START Supplied entries

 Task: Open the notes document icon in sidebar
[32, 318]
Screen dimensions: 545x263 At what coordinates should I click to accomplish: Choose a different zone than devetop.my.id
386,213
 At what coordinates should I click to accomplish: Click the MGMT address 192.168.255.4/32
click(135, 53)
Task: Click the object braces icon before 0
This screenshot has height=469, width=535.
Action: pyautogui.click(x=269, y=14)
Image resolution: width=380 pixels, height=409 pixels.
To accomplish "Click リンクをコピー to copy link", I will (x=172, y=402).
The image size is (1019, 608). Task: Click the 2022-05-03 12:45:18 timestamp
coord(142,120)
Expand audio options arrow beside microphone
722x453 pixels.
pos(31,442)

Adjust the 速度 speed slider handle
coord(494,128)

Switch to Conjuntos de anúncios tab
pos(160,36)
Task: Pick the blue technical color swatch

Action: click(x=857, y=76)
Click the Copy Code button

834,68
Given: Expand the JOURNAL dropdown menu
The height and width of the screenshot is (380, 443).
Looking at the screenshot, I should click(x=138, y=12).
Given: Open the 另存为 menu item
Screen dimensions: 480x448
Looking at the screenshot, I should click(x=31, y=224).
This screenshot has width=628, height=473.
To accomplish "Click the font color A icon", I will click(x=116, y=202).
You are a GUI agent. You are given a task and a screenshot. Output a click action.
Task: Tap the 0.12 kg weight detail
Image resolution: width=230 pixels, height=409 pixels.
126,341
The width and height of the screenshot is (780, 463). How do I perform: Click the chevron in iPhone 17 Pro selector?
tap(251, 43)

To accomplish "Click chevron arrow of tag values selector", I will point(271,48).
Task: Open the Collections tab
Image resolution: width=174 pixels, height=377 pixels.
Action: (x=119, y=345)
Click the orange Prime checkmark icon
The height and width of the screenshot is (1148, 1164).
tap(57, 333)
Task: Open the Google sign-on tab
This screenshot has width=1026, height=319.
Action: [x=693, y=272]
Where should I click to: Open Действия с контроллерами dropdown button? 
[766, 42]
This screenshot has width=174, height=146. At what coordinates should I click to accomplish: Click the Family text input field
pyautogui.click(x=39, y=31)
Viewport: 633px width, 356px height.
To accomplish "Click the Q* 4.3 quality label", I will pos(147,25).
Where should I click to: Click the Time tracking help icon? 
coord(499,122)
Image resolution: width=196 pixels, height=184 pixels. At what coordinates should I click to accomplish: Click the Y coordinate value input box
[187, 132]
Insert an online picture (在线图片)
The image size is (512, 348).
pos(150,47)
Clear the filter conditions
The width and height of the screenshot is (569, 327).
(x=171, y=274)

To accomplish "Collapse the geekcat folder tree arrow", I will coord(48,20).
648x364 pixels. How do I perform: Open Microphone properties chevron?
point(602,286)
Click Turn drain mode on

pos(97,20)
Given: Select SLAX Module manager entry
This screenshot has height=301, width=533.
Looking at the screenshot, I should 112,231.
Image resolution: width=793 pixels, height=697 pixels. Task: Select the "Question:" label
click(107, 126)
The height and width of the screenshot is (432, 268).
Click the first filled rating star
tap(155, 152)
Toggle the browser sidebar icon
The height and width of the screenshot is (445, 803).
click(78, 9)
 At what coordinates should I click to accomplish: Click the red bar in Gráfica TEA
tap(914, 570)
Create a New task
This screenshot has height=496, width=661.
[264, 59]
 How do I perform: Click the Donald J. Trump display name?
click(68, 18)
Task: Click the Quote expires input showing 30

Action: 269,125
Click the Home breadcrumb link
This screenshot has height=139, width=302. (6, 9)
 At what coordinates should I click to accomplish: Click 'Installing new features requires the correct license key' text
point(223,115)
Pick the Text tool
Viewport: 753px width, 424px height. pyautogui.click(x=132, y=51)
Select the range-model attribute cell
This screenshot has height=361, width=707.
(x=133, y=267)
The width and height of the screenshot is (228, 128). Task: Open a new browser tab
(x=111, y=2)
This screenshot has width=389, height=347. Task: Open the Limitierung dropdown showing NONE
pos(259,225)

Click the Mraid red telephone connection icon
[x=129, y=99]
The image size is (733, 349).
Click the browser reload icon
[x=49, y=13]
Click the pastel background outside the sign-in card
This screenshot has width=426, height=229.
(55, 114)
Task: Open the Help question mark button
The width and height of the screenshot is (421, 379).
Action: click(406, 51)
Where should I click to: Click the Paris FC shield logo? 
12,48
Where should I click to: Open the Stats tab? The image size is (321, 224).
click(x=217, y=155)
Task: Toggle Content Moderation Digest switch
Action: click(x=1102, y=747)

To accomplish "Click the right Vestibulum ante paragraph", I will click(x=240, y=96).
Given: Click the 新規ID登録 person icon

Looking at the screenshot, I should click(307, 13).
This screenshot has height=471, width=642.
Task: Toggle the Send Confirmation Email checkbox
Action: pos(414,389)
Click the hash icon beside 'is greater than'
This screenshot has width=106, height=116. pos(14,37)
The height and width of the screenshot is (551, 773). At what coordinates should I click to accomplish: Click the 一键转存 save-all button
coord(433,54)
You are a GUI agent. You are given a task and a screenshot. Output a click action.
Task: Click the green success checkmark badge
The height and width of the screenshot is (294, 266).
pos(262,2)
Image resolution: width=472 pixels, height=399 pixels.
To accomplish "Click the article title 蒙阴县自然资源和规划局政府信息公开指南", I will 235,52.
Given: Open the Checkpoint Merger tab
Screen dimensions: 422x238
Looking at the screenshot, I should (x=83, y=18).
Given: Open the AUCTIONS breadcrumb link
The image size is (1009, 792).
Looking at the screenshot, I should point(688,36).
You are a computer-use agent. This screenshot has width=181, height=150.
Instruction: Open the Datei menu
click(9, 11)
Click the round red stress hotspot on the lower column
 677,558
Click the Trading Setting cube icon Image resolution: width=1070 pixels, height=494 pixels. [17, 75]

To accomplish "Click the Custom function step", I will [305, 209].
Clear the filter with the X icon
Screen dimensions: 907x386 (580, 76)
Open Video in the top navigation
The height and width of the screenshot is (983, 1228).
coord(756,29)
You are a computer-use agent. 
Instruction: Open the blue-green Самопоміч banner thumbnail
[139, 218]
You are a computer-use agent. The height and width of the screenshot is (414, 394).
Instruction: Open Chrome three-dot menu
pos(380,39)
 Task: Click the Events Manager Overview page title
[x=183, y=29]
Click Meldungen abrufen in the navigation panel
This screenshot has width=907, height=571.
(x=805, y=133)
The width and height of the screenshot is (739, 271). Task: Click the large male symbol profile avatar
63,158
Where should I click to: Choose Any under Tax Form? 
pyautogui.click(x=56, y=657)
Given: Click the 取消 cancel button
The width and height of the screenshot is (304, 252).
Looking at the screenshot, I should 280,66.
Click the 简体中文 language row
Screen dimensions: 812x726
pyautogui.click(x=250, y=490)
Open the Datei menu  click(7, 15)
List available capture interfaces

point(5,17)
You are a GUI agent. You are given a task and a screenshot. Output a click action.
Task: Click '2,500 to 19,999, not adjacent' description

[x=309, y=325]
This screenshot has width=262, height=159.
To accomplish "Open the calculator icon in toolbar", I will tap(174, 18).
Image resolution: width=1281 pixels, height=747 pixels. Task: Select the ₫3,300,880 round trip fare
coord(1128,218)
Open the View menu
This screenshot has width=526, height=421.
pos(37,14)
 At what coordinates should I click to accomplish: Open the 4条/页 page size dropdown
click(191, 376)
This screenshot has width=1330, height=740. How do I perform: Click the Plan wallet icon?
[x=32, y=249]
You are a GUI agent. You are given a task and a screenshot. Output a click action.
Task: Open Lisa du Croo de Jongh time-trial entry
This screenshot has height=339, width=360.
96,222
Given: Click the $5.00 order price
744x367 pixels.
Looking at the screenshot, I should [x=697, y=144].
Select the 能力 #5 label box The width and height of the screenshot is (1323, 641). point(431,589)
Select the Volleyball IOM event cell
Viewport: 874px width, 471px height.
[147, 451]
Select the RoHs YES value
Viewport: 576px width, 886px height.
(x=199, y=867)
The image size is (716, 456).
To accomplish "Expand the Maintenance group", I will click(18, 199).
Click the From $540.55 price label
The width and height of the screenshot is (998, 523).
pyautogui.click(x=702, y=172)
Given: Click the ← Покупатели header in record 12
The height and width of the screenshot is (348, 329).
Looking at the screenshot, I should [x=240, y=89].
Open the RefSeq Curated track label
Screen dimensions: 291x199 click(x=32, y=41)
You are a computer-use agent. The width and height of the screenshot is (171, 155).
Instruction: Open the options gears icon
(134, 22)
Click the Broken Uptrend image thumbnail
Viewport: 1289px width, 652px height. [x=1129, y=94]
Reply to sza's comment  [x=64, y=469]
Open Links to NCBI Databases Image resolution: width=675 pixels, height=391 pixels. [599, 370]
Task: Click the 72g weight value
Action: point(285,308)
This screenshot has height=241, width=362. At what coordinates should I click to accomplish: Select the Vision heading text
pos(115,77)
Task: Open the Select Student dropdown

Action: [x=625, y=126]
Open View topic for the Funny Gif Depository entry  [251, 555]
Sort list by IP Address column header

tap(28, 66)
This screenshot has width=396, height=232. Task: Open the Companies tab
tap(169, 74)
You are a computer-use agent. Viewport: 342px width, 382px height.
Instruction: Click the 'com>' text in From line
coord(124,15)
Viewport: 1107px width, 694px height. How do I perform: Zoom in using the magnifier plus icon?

END Supplied entries

The problem: Print again the lines of the entries above that fall between the line holding "Given: Open the 另存为 menu item" and the line holding "Task: Tap the 0.12 kg weight detail", inclusive, exactly as they stand.

Answer for the task:
Given: Open the 另存为 menu item
Screen dimensions: 480x448
Looking at the screenshot, I should click(x=31, y=224).
This screenshot has width=628, height=473.
To accomplish "Click the font color A icon", I will click(x=116, y=202).
You are a GUI agent. You are given a task and a screenshot. Output a click action.
Task: Tap the 0.12 kg weight detail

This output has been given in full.